■ Request ■
Could you repeat the lines, starting at the one that has "This screenshot has" and stopping after the one that has "pyautogui.click(x=768, y=332)", with "yellow" swapped for "blue" and everything else unchanged? Leave the pictures out of your answer.

■ Materials provided ■
• • • •
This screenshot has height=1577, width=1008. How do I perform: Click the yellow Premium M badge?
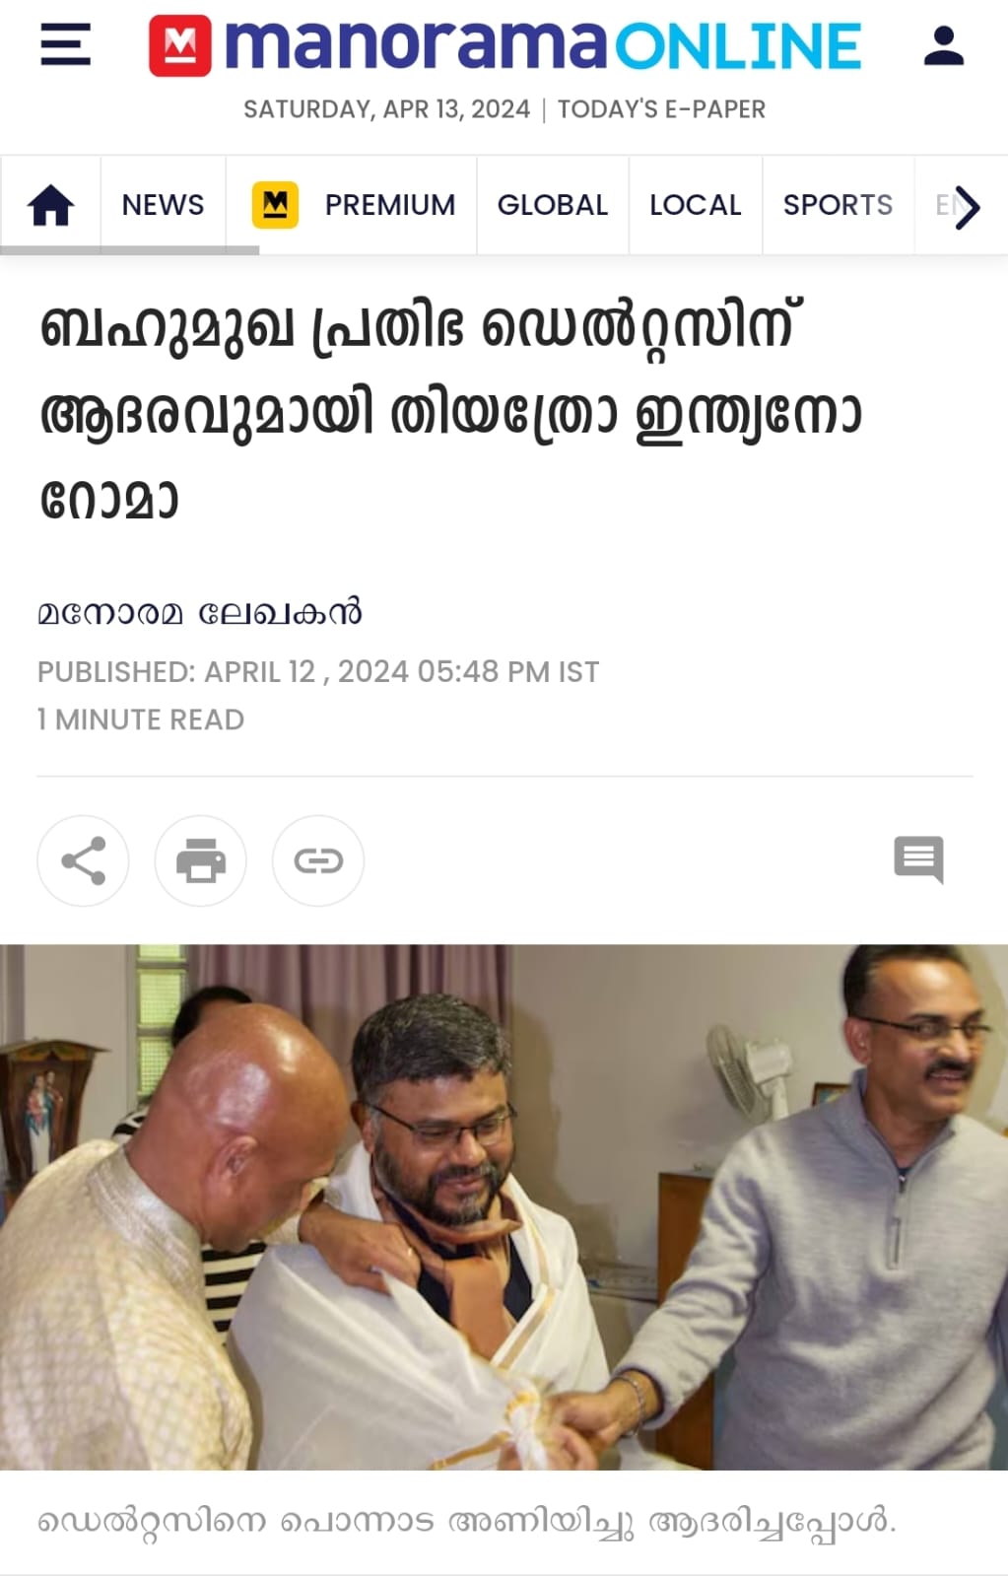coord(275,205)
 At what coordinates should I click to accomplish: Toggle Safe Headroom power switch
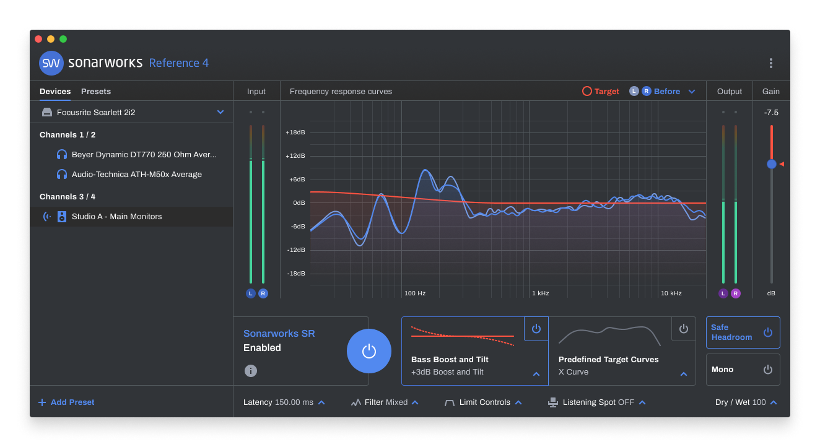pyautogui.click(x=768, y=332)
• • • •
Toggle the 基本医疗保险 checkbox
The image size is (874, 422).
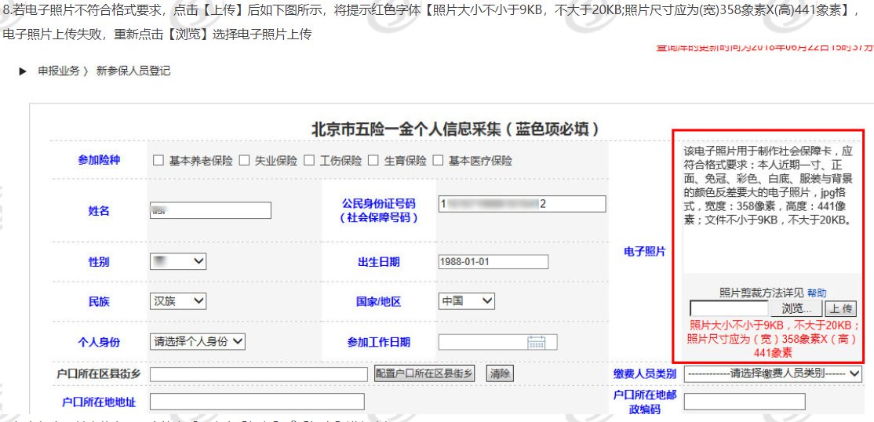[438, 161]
• • • •
■ The output ■
This screenshot has height=1577, width=1008. How do I perform: Click the blue Premium M badge?
coord(275,205)
 At what coordinates should I click to accomplish: Toggle Safe Headroom power switch
pyautogui.click(x=768, y=332)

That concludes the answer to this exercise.